Not all cases are driven by people pushing back against ESG-related considerations. In some cases, people are bypassing the regulatory process and going straight to the source, asking for legal standing in their right to a clean environment. In Held v Montana, 16 children sued the state over two provisions in Montana’s State Energy Policy Act, part of the State Energy Environmental Policy Act. The provisions explicitly prevented consideration of fossil-fuel energy generation and greenhouse gas emissions when making decisions about issuing permits for fossil fuel extraction. The plaintiffs argued that these provisions violated their rights as guaranteed in the Montana State Constitution, which requires that “state and each person shall maintain and improve a clean and healthful environment in Montana for present and future generations.”
The judge agreed. In a 103-page ruling, Judge Kathy Seely found that those two provisions violated the children’s rights under the Montana Constitution. While the state is expected to appeal, the ruling is significant in that it marks a landmark shift in possibilities for ESG-based lawsuits. Previously, legal challenges around environmental damages were far more likely to be dismissed or settled for a paltry sum and an NDA than they were to bear fruit for the people suing.
There are more cases coming up this year that seek to build on this success and demand accountability for environmentally destructive policies and practices. In fact, the kids in Montana are not the only minors who are suing locally for their futures based on environmental concerns. Children in Hawaii are suing the state’s Department of Transportation for its failure to reduce fossil fuel consumption and the related GHG emissions. The state attempted to have the lawsuit thrown out, but a judge ruled against them, allowing the lawsuit to proceed.
Similarly, 21 minors in Oregon recently had their 2015 lawsuit revived, as a judge ruled that they, “…have a right to access their courts.” The case was originally thrown out with the courts finding that the judiciary did not have the authority to enact climate policy. The plaintiffs amended their case, asking the courts to declare the fossil-fuel system in the United States unconstitutional.
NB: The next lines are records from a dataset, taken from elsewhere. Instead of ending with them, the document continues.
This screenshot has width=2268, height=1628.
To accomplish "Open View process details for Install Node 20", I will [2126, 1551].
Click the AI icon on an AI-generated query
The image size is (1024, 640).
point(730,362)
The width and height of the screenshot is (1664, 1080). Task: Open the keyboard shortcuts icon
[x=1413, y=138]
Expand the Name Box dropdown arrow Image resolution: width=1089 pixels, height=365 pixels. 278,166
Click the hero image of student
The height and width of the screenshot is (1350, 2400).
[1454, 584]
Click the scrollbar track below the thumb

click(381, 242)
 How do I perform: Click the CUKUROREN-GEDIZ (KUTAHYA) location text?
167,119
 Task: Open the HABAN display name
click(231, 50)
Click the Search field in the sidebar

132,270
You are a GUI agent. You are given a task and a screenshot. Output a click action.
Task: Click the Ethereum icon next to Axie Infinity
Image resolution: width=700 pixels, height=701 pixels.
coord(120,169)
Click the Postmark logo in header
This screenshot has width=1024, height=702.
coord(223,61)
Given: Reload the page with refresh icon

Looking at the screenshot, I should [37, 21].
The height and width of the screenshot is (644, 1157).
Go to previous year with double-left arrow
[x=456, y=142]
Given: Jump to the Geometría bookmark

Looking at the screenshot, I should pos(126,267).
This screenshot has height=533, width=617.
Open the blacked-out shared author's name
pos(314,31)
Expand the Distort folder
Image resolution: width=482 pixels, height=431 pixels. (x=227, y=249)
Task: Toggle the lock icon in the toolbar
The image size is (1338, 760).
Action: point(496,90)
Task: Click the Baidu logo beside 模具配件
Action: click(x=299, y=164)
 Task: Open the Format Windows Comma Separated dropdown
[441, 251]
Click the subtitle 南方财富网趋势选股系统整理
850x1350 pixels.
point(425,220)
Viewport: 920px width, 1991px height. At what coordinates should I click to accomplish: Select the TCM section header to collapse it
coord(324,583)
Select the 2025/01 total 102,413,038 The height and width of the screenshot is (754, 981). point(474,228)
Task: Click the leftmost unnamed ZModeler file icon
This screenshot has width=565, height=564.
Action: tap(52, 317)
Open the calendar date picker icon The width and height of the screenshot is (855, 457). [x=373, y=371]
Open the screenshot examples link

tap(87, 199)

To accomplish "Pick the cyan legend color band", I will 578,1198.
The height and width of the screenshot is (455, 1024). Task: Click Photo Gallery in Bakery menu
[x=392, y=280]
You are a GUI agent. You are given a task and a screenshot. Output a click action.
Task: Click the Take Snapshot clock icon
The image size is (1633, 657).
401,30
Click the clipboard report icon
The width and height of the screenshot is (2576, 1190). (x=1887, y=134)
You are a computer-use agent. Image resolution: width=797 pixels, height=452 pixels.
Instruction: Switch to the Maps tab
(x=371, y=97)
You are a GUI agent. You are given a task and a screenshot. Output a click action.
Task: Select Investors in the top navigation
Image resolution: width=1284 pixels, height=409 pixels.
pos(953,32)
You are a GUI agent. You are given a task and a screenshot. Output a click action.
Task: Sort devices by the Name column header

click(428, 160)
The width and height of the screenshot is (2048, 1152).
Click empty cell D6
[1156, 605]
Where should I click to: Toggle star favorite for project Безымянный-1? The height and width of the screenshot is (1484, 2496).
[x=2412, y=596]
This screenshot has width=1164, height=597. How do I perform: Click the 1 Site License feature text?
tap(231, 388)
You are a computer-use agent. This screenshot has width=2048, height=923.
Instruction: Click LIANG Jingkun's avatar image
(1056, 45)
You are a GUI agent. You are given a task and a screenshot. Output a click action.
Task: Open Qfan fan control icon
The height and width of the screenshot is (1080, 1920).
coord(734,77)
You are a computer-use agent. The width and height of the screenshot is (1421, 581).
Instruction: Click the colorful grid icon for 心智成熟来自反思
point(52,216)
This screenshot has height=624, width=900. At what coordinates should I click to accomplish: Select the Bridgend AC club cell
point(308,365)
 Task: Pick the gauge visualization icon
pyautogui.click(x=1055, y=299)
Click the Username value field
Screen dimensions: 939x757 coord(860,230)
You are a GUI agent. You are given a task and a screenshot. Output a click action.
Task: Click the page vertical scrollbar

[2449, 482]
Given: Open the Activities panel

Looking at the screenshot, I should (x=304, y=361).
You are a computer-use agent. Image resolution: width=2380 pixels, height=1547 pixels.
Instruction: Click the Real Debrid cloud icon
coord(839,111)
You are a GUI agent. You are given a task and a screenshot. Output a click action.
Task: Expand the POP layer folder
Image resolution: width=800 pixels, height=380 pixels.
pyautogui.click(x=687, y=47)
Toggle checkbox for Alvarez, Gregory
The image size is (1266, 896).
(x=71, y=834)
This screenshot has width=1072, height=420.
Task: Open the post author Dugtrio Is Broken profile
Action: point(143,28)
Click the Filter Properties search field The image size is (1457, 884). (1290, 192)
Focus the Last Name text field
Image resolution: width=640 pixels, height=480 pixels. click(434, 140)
Still other court cases have been recently filed that will heavily influence ESG policy going forward. Late last year, Melissa Sims sued fossil fuel companies on behalf of 16 municipalities in Puerto Rico seeking damages for devastation caused by Hurricane Maria and other storms. They are suing, specifically under the anti-racketeering RICO act, alleging that the companies colluded to downplay the impact of climate change and the role fossil fuels played in exacerbating that impact.
California filed a similar suit just this month, seeking damages from the oil companies BP, ExxonMobil, Chevron, Shell and ConocoPhillips, and their trade group, the American Petroleum Institute. The suit mirrors the Philippines lawsuit, alleging that the defendants have misled the public leading to damages to natural resources, property destruction, and created a public nuisance, among other things.
Of course, the big case that is looming doesn’t exist yet, as the SEC is expected to release its rule on corporate GHG-related disclosure later this year. While the rule has been in the making for some time, and there has been opportunity for public comment, the rule is almost certainly going to face some degree of legal challenge. The final question will be how significant that challenge is.
Crafting ESG policy remains solidly the purview of legislators, regulators, and private entities. The final word on those policies and the people they affect, though, often ends up in the hands of the courts, and the implications of those decisions reverberate broadly, and for a long time.